Four items, accessioned 1970.0340 to 1970.0343 but without other reference, were recorded in the Account book with the findspot "Jerusalem"; they comprise 3 animal figurines and a spindle whorl. UM1622 reports a "Jm Cave 1 895" inscription but declares the Findspot to be Jericho (Kenyon).

Objects from Arad and Michal were assigned the intervening UM numbers 1638-1701, so presumably the listing of UM 1702-1715 - and possibly of the entire UM series - took place after the arrival of the Arad objects in 1975.

The Account Books do not follow the order of the list in assigning UM numbers to the objects that were on the list. As they also give information that is inscribed on the objects but not recorded in the list, the Account Book entries for these objects must have been drawn up from the objects themselves. Further evidence for this is found in the fact that several entries refer to fragments of the same objects: Jmp 923 = UM 1709, 1710, 1714, and two more pieces; Jmp 916 = UM 1636 and 1637 (wrongly recorded in the Account Book as Jmp 735); and Jmp 1011 = UM 1705 and 1707. Kenyon had mentioned that pots mended for drawing were taken down again for safe transport. Preparation of the objects for photography required much mending, and the process revealed that fragments of the same vessel had been assigned separate UM numbers.

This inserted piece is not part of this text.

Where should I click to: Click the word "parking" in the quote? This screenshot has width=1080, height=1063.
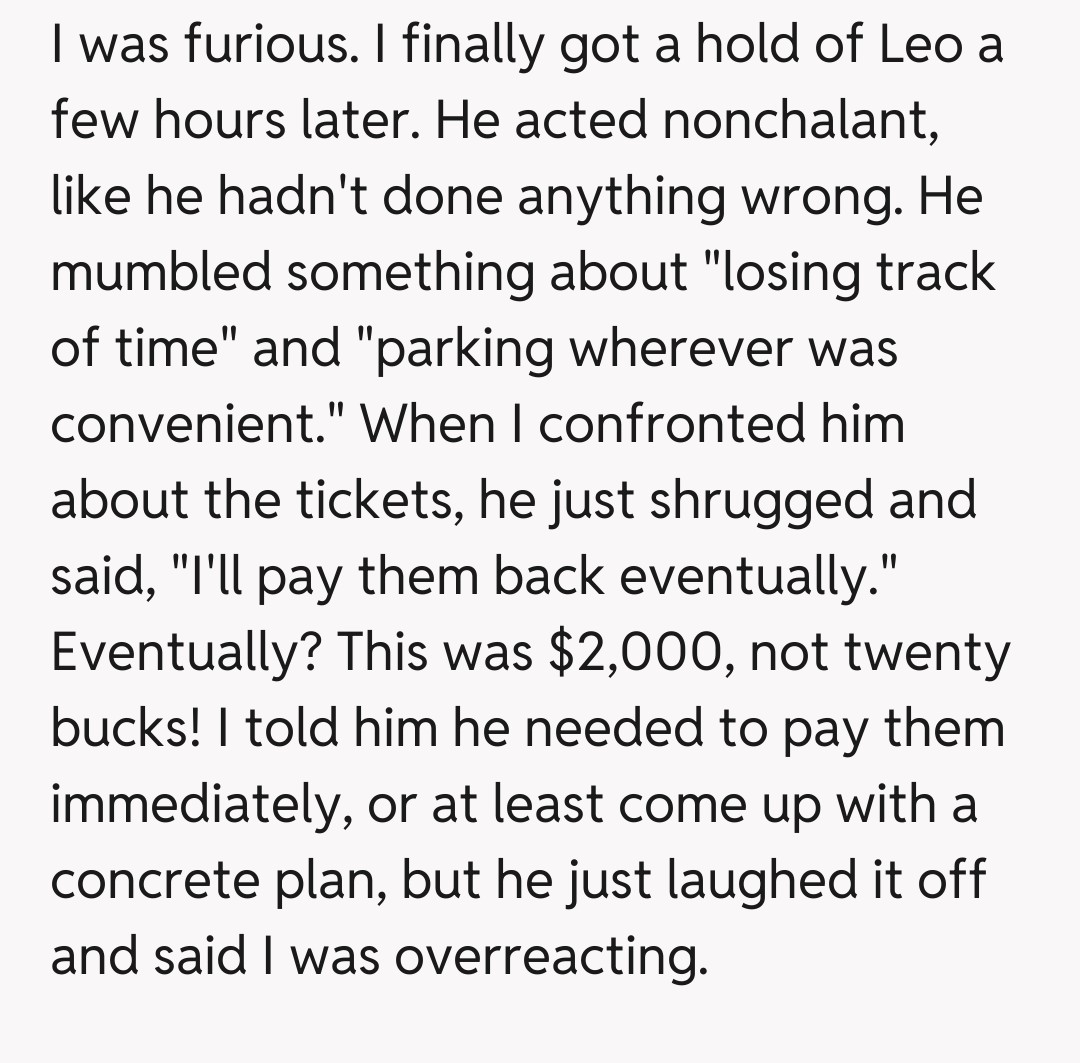click(465, 349)
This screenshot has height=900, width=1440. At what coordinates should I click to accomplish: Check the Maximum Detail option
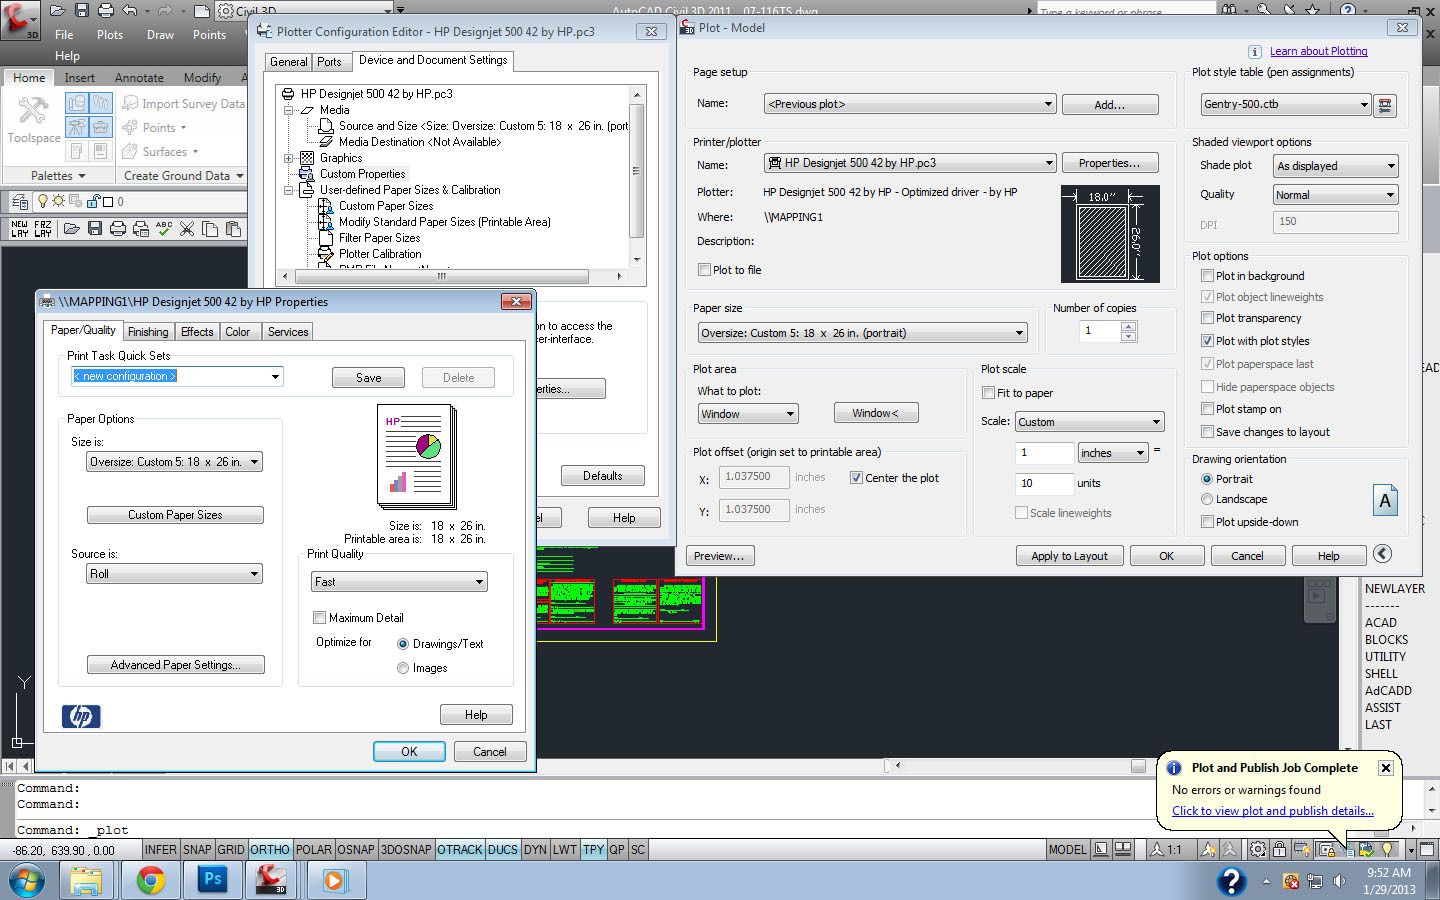pos(320,618)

Of these objects from Jerusalem, 22 were included in Andrew Jamieson's 1988 catalogue. In 1993 Christine Elias catalogued and accessioned 24 of the objects with 1970 numbers (except for 0000.0344 = Jmp 241). The rest have now been accessioned, also with 1970 numbers.

Objects not located: Jmp 706 and 1287 are crossed off with all the others on a carbon copy of the list, so they were probably dispatched and/or arrived. As the Account Books included only 29 of the objects on the list, they give no clue as to when these two objects went missing. On the other hand, Jmp 6959 (a lamp) was recorded by Jamieson in 1988 and accessioned in 1993 but has not yet been located.

Jamieson proposed that UM 1602 = Jmp 92 should be identified with the Ede Certificate of Authenticity no. E 3601 (26.3.1975), noting that it was not on Kenyon's 1967 list. But Kenyon's list omits all of the first dispatch; and the certificate's date adds to the doubts about this identification.